» TASK INSTRUCTIONS: Starting at the first line, reproduce the listing below in full, exactly as given.

_ _ _ _ _ _ _

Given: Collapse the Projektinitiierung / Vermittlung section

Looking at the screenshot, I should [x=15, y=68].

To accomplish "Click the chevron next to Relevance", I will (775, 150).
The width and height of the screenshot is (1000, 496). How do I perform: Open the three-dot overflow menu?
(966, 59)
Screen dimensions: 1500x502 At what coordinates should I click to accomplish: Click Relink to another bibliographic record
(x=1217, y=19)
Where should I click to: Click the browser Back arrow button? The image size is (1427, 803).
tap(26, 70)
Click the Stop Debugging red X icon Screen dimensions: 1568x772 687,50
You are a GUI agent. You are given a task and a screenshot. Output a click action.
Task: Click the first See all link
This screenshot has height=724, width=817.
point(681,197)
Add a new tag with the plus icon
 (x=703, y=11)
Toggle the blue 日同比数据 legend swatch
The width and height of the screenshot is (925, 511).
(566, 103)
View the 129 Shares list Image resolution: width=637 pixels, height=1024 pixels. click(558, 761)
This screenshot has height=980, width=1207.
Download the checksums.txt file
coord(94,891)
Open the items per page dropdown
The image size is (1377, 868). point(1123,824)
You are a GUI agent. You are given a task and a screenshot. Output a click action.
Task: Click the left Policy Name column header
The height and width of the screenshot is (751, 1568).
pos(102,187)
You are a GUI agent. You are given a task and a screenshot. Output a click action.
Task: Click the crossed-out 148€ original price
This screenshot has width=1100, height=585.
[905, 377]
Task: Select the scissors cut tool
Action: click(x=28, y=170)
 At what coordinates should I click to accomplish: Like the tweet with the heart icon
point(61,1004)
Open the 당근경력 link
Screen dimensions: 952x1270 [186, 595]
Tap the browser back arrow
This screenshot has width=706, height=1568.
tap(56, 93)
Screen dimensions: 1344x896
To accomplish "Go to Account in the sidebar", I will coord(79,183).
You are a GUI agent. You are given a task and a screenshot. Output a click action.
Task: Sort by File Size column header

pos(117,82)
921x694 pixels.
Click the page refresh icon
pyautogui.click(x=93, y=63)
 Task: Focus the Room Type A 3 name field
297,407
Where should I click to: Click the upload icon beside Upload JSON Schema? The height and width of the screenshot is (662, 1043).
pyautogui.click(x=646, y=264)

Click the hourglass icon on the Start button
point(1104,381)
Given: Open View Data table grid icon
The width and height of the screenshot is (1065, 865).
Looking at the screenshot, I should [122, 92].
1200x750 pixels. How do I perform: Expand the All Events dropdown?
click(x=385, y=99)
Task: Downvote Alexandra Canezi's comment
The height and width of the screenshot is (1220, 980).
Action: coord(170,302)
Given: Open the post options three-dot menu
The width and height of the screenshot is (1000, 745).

_ _ _ _ _ _ _

» WORKED SOLUTION:
Given: Collapse the Projektinitiierung / Vermittlung section

Looking at the screenshot, I should [x=15, y=68].

To accomplish "Click the chevron next to Relevance", I will (775, 150).
The width and height of the screenshot is (1000, 496). How do I perform: Open the three-dot overflow menu?
(966, 59)
Screen dimensions: 1500x502 At what coordinates should I click to accomplish: Click Relink to another bibliographic record
(x=1217, y=19)
Where should I click to: Click the browser Back arrow button? The image size is (1427, 803).
tap(26, 70)
Click the Stop Debugging red X icon Screen dimensions: 1568x772 687,50
You are a GUI agent. You are given a task and a screenshot. Output a click action.
Task: Click the first See all link
This screenshot has height=724, width=817.
point(681,197)
Add a new tag with the plus icon
 (x=703, y=11)
Toggle the blue 日同比数据 legend swatch
The width and height of the screenshot is (925, 511).
(566, 103)
View the 129 Shares list Image resolution: width=637 pixels, height=1024 pixels. click(558, 761)
This screenshot has height=980, width=1207.
Download the checksums.txt file
coord(94,891)
Open the items per page dropdown
The image size is (1377, 868). point(1123,824)
You are a GUI agent. You are given a task and a screenshot. Output a click action.
Task: Click the left Policy Name column header
The height and width of the screenshot is (751, 1568).
pos(102,187)
You are a GUI agent. You are given a task and a screenshot. Output a click action.
Task: Click the crossed-out 148€ original price
This screenshot has width=1100, height=585.
[905, 377]
Task: Select the scissors cut tool
Action: click(x=28, y=170)
 At what coordinates should I click to accomplish: Like the tweet with the heart icon
point(61,1004)
Open the 당근경력 link
Screen dimensions: 952x1270 [186, 595]
Tap the browser back arrow
This screenshot has width=706, height=1568.
tap(56, 93)
Screen dimensions: 1344x896
To accomplish "Go to Account in the sidebar", I will coord(79,183).
You are a GUI agent. You are given a task and a screenshot. Output a click action.
Task: Sort by File Size column header

pos(117,82)
921x694 pixels.
Click the page refresh icon
pyautogui.click(x=93, y=63)
 Task: Focus the Room Type A 3 name field
297,407
Where should I click to: Click the upload icon beside Upload JSON Schema? The height and width of the screenshot is (662, 1043).
pyautogui.click(x=646, y=264)

Click the hourglass icon on the Start button
point(1104,381)
Given: Open View Data table grid icon
The width and height of the screenshot is (1065, 865).
Looking at the screenshot, I should [122, 92].
1200x750 pixels. How do I perform: Expand the All Events dropdown?
click(x=385, y=99)
Task: Downvote Alexandra Canezi's comment
The height and width of the screenshot is (1220, 980).
Action: coord(170,302)
Given: Open the post options three-dot menu
The width and height of the screenshot is (1000, 745).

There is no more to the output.